Es wird offensichtlich, daß "Schütze Benjamin" die Intention hat, auf amüsante Weise die Entwicklung einer unselbstständigen Tochter reicher Eltern zu einer selbstbewußten jungen Frau zu schildern - eine Rolle ,für die Goldie Hawn geradezu prädistiniert zu sein schien, und die sie später, deutlich konsequenter, in "Overboard" umgesetzt hat. Hier spielte sie tatsächlich in einer reinen Komödie, aber "Schütze Benjamin" will mehr sein und scheitert völlig an diesem Anspruch. Dadurch das hier viele kritische Themen wie Armee, Vergewaltigung und familiäre Probleme angesprochen werden, die aber weder satirisch noch dramatisch schlüssig behandelt werden, verärgert der Film letztlich in seiner Verharmlosung.
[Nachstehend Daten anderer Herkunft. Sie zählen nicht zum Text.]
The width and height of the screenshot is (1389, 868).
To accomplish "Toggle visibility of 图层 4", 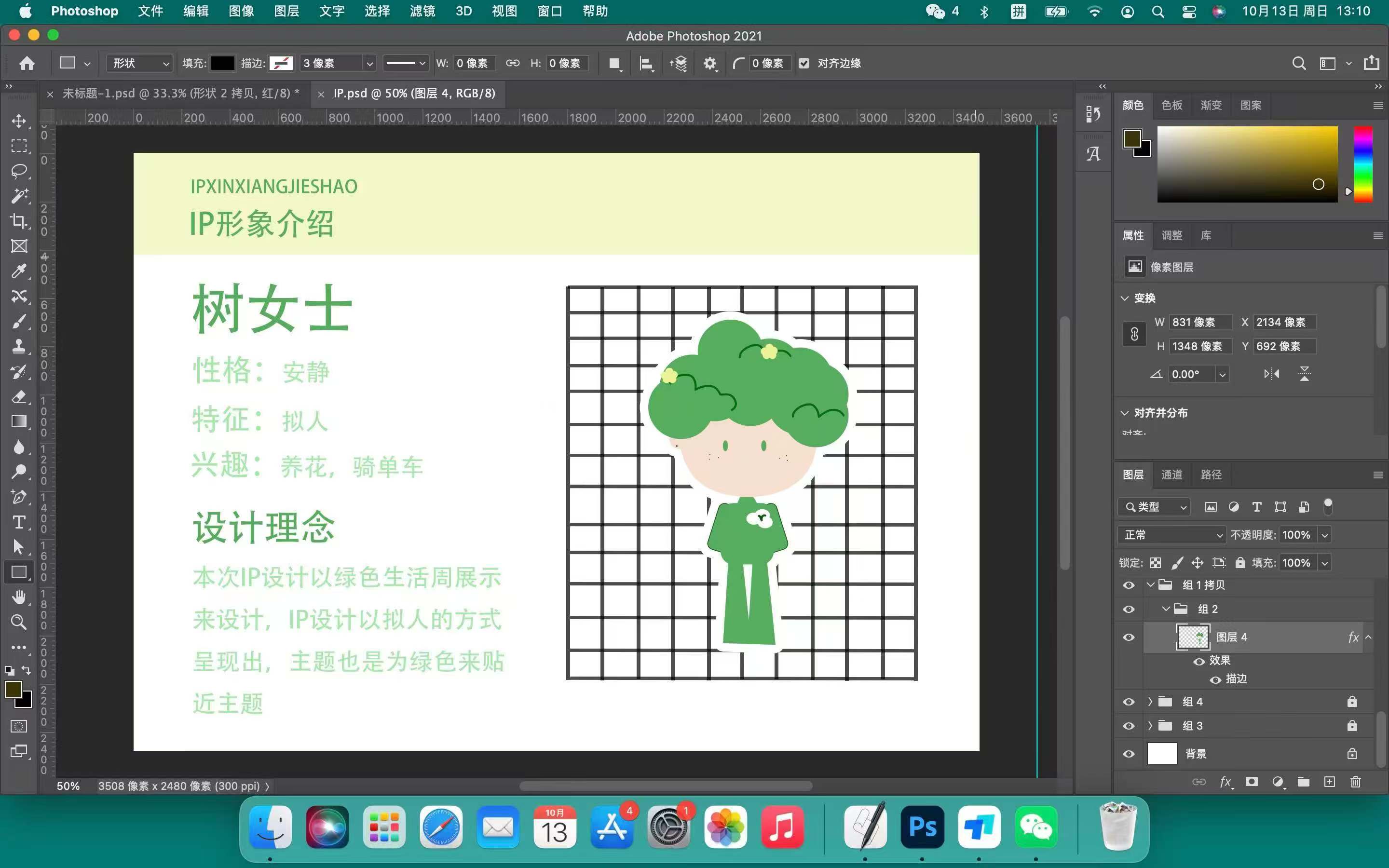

Fazit : wahrscheinlich war es mal wieder an der Zeit in Hollywood, die kritischen Zeiten der 70er hinter sich zu lassen. Anders ist die Anzahl der Oscar-Nominierungen für dieses halbseidene Werk nicht nachzuvollziehen, daß damals tatsächlich einen ambitionierten Ruf hatte.

"Schütze Benjamin" kann eine Hälfte lang noch als sanfte Satire gelten, aber spätestens nach dem Besuch der Eltern bei der Army, wird aus dem Film eine vorhersehbare Komödie, die in ihrer Oberflächlichkeit im Umgang mit kritischen Themen verärgert.

Die Schauspielerleistungen sind durchgehend in Ordnung, können aber das schwache Drehbuch nicht ausgleichen und mich nicht daran hindern, festzustellen, daß in diesem Fall der Staub des Vergessens zurecht auf dieses mediokre Werk fiel (4/10).